Secondo: ad almeno parziale spiegazione della gravita dell’evento di Haiti, reso ancor più insopportabile dall’evidente stato di fragilità e d’indigenza di una delle popolazioni piu povere del mondo, si sono evocate la miseria con al sua inevitabile compagna, l’ignoranza. Ora, dev’esser chiaro che né l’una né l’altra sono un prodotto della “natura”, e tanto meno della “fatalità”. Quelli che noi chiamiamo “paesi poveri”, sono quasi sempre esattamente il contrario: sono terre magari esposte alla rabbia dei venti, dei vulcani e degli oceani, ma il suolo e/o il sottosolo delle quali rigurgita letteralmente di ricchezze.

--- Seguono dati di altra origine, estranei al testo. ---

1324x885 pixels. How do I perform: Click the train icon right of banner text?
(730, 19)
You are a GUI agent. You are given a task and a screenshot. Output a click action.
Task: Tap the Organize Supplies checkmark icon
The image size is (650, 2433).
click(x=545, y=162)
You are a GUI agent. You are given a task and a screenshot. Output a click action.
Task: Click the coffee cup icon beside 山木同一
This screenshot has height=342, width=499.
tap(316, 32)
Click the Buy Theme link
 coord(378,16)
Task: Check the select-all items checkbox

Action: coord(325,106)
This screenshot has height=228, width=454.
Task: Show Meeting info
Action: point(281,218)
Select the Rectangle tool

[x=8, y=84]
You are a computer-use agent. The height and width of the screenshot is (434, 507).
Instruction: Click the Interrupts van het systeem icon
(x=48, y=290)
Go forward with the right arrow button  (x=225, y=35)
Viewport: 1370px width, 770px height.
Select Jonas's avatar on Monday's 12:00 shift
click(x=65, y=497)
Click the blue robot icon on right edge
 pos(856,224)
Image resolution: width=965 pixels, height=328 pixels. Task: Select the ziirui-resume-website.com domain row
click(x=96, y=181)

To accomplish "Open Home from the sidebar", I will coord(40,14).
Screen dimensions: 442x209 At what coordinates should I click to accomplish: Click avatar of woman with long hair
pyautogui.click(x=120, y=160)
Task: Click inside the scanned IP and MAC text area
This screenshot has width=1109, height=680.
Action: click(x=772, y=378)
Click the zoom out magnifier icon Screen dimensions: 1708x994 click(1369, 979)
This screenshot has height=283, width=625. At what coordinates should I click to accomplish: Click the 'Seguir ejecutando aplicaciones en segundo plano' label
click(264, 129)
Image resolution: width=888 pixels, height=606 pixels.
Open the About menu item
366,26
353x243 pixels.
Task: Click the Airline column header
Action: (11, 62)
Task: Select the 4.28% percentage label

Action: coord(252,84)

Se una parte decente di esse restasse nel paese che le detiene e le produce, quelli dell’Africa e dell’America latina che oggi sono tra i piu miserabili sarebbero al contrario fra i piu ricchi del mondo. Perché ciò non avviene?

La risposta l’hanno data, in termini così ridicoli che sarebbero divertenti se non fossero tragici, alcuni organi d’informazione televisiva e giornalistica tra i più conformisticamente proni ai poteri dei Padroni del Vapore nazionali e internazionali. La miseria, l’ignoranza e lo stato di mancanza di liberta democratiche di paesi come Haiti dipenderebbe dal fatto che in essa non si sono sviluppate strutture capitalistiche: mancano la libertà e la sicurezza democratica, gli imprenditori stranieri di conseguenza si allontanano, fanno difetto gli investimenti e via snocciolando il consueto rosario di banalità liberal-consumiste.

E’ esattamente vero il contrario. I regimi illiberali haitiani, anche se condannati dall’ONU, sono rimasti di solito in piedi perché appoggiati o dal governo della vicina Superpotenza, o da lobbies internazionali di speculatori con un piede nel business, uno nello sfruttamento senza leggi delle risorse naturali (Haiti è ricca di caffè, di frutta, di fibre tessili naturali (il sisal), di canna da zucchero, di cacao di tabacco. Il fatto è che queste ricchezze vengono coordinate, sfruttate e drenate da multinazionali che stanno fuori del paese e che direttamente o indirettamente – ma comunque non inconsapevolmente – lo sfruttano per mezzo dei governi e/o della malavita entrambi locali; e che, all’interno del paese, di questa ricchezza in tal modo drenata non si vede quasi alcuna ricaduta sotto forma di proventi socialmente gestibili.

Come in molti paesi dell’Africa, i governi (dichiarati “dittatoriali” o no, a seconda dell’utilità del momento: quando e finche servono alle potenze occidentali, non vengono chiamati tali dai nostri massmedia) sono complici di questo stato di cose e partecipano ai profitti da ciò ricavati. La situazione haitiana è una variabile di quella generale gia denunziata perfino da persone come Luttwack, Stieglitz, Ziegler e Rifkin, che non sono certo “di sinistra”: il turbocapitalismo delle lobbies sta succhiando il mondo, è un’organizzazione a delinquere che ruba ai poveri per dare ai ricchi, è una piovra che si sta organizzando addirittura per gettarsi sul piu prezioso e indispensabile dei beni della terra, l’acqua. Quel che difatti colpisce di più, nella società haitiana, non è la miseria, ma la vertiginosa ingiustizia della distribuzione della ricchezza.

E nell’ingiustizia non c’è un bel niente d’inevitabile e di naturale. C’è solo il regno di Mammona, già condannato senz’appello duemila anni or sono. Una condanna che aspetta ancora di essere eseguita.